• _Material for the task_
+ + + + +

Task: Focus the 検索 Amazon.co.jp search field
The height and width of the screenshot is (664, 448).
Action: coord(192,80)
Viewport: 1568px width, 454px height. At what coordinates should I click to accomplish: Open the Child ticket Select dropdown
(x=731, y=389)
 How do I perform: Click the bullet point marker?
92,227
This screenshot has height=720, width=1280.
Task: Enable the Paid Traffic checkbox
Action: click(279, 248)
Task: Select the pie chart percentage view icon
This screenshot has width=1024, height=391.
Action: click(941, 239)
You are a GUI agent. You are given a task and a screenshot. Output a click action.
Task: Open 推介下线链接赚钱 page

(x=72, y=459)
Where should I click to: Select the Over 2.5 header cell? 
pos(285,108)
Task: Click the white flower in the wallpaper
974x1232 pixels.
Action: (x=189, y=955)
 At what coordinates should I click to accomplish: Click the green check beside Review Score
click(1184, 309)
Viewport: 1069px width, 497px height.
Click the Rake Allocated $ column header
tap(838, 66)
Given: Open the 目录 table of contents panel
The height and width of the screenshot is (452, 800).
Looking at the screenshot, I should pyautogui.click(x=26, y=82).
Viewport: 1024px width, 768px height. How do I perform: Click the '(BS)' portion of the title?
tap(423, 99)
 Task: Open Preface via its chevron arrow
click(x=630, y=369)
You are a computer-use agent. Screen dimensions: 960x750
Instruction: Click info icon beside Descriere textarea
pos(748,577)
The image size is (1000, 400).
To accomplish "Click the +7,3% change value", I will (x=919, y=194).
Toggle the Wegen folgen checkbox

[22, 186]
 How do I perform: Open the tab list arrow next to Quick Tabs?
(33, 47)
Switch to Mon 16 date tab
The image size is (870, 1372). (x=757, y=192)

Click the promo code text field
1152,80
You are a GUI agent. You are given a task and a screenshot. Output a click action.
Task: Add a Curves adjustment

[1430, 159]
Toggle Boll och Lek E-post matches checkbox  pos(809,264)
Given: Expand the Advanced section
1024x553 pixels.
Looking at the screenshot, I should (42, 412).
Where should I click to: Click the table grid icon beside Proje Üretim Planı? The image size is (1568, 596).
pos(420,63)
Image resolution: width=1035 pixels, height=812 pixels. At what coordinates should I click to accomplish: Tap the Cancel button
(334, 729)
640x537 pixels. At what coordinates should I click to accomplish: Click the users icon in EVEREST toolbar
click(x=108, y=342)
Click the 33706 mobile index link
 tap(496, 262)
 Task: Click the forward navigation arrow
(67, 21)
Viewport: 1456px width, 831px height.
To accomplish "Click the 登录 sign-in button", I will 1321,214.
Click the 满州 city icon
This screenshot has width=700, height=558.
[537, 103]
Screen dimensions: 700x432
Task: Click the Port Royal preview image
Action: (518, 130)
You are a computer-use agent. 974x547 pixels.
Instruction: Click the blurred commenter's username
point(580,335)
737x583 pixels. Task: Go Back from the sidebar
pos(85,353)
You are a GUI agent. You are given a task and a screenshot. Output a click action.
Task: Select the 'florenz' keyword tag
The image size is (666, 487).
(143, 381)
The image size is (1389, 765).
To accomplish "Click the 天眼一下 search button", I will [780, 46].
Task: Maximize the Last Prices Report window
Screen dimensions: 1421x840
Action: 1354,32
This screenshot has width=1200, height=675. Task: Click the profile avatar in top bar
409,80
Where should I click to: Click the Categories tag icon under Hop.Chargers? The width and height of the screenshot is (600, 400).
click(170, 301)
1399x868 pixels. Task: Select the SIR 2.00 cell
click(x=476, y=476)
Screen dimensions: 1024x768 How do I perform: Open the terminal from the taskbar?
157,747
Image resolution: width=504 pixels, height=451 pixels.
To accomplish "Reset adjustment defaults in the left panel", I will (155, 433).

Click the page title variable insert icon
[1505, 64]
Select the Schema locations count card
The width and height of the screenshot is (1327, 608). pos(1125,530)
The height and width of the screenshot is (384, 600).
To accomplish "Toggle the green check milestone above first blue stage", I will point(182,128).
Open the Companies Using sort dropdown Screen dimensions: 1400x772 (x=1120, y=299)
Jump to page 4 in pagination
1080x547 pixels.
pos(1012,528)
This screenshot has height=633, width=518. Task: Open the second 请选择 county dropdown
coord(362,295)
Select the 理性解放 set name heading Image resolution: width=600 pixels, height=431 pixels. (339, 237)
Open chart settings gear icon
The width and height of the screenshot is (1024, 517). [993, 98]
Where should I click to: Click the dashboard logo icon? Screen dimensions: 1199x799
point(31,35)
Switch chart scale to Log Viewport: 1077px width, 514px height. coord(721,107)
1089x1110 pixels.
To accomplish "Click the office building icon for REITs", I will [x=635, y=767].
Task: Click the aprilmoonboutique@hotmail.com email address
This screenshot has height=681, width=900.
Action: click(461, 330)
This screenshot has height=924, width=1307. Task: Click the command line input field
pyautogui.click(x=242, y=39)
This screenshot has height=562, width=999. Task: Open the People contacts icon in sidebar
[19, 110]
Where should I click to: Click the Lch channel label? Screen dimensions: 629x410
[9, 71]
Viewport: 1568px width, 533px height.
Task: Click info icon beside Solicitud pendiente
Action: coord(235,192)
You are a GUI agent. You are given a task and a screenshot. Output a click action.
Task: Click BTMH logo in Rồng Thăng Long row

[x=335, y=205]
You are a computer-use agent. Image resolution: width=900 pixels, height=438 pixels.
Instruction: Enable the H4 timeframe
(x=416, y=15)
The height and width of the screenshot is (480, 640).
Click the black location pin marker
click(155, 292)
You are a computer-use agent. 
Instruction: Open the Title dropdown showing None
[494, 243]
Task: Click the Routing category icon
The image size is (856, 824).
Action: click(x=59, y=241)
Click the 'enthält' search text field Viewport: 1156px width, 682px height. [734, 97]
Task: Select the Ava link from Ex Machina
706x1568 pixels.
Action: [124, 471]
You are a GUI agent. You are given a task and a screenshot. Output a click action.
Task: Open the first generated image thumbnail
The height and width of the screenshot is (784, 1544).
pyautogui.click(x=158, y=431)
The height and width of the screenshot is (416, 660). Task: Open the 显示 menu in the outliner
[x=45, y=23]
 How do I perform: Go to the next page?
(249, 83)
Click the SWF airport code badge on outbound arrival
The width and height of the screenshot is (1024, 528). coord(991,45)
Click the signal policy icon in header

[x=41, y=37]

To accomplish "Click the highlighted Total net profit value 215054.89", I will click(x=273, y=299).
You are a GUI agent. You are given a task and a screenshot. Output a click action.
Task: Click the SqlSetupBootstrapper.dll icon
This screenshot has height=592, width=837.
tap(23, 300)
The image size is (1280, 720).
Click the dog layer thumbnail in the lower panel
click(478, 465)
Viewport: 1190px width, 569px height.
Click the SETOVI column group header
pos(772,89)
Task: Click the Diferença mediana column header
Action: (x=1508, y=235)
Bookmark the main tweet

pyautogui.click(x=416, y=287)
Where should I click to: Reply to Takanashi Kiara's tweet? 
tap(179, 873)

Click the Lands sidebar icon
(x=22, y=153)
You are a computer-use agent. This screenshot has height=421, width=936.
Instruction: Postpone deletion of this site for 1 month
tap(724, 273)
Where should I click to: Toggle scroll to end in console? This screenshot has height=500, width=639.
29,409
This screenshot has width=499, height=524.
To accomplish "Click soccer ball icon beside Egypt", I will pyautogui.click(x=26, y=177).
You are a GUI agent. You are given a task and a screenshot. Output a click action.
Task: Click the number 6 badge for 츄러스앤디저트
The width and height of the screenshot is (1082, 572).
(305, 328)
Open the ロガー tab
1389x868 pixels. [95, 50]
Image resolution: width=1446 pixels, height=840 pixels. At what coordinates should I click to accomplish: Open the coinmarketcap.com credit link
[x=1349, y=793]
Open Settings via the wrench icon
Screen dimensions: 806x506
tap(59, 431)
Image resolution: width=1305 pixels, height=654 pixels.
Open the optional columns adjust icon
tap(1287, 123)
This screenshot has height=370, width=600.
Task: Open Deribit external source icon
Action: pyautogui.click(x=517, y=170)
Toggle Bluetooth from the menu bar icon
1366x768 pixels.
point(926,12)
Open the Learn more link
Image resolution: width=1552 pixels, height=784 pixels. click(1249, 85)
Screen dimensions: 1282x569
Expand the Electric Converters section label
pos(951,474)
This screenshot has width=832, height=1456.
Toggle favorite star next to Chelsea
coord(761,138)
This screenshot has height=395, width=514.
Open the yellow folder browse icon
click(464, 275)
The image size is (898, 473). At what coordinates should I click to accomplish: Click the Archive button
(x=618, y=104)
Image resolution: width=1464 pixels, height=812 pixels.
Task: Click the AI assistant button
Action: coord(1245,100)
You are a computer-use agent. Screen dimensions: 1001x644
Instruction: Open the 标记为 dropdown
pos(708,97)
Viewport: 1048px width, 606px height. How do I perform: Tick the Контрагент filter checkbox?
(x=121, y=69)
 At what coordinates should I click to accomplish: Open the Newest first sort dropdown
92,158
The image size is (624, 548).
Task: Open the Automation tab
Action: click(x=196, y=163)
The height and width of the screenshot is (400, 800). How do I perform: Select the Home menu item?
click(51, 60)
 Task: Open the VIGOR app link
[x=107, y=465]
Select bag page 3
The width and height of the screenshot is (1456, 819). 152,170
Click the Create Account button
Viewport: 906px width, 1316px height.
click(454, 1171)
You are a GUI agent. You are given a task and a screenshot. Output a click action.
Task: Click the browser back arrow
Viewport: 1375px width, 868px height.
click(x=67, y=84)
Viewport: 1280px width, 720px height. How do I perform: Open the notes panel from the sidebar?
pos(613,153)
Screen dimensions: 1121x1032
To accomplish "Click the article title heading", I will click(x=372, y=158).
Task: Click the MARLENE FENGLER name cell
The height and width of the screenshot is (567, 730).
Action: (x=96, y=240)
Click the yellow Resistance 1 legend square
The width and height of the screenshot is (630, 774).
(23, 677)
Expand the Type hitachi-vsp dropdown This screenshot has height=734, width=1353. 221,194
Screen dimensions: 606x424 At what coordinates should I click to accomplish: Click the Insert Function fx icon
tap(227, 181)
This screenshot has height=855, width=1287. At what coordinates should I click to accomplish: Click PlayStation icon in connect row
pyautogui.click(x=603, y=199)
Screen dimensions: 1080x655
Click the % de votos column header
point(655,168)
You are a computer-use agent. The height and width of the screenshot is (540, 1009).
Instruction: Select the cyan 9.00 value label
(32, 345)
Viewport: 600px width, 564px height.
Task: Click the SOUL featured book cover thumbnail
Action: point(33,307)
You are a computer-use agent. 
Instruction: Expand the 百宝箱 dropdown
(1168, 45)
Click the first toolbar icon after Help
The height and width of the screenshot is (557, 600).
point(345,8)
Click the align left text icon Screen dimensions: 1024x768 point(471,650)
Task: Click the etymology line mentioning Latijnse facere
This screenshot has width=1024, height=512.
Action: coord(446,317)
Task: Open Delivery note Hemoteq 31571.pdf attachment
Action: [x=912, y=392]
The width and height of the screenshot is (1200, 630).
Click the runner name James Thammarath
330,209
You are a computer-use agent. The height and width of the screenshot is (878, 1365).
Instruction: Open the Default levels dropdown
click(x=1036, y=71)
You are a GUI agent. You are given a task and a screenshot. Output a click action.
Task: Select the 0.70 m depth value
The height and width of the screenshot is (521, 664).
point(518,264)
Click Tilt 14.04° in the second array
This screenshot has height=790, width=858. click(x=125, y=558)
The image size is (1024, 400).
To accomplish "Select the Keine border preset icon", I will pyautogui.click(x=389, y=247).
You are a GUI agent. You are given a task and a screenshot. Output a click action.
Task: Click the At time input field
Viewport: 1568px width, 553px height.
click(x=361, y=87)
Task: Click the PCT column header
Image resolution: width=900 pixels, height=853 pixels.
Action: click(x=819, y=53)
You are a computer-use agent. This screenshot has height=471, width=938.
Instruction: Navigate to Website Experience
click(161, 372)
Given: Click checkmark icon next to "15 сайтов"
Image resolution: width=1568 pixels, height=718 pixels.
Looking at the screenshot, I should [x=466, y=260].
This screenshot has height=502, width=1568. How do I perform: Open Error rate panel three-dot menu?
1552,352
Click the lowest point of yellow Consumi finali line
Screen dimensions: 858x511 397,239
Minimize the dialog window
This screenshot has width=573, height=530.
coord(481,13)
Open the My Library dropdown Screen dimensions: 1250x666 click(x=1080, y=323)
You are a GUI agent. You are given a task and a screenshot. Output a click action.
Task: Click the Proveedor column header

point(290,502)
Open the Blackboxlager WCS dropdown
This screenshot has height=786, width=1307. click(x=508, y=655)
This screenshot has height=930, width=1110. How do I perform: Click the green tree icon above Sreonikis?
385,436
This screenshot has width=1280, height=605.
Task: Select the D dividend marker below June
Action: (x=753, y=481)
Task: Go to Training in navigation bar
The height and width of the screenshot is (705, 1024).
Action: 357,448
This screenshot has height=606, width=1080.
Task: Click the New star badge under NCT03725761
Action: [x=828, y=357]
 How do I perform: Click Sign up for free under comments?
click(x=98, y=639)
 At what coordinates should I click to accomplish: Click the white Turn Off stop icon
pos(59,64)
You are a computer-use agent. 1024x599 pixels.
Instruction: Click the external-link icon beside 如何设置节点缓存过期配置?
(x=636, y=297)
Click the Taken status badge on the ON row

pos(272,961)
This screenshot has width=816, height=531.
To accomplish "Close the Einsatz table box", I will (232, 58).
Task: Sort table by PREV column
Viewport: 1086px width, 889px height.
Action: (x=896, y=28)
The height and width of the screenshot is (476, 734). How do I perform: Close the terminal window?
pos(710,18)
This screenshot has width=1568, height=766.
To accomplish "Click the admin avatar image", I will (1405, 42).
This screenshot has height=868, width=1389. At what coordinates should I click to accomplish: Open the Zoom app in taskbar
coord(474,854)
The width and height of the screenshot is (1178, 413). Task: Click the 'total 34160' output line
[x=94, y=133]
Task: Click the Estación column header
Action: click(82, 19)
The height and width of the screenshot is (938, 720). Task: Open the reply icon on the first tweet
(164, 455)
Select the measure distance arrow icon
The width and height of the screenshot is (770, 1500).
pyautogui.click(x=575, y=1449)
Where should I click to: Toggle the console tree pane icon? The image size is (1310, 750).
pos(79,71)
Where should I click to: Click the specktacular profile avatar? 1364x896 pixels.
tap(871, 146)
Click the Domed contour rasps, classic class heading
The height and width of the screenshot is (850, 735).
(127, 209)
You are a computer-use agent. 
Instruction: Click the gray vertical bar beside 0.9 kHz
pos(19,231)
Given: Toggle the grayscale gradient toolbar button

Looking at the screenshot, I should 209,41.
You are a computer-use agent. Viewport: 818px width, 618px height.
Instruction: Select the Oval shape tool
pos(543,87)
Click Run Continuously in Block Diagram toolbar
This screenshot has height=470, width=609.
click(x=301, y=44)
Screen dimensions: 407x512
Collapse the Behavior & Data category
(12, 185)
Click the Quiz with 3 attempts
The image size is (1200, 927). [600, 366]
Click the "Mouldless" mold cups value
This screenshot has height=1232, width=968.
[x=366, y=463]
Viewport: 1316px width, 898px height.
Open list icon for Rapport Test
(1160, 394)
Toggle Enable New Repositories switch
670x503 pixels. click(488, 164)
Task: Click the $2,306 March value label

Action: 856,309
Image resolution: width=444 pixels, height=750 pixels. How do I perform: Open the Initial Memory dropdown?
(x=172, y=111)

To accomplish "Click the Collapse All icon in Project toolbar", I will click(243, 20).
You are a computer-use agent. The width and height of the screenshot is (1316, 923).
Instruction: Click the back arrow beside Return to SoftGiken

+ + + + +

• _Directions for this task_
Which lines above run from the one containing "The height and width of the screenshot is (850, 735)." to the one containing "You are a computer-use agent. Viewport: 818px"? Give them again exactly, both ends included.

• _Solution for this problem_
The height and width of the screenshot is (850, 735).
(127, 209)
You are a computer-use agent. 
Instruction: Click the gray vertical bar beside 0.9 kHz
pos(19,231)
Given: Toggle the grayscale gradient toolbar button

Looking at the screenshot, I should 209,41.
You are a computer-use agent. Viewport: 818px width, 618px height.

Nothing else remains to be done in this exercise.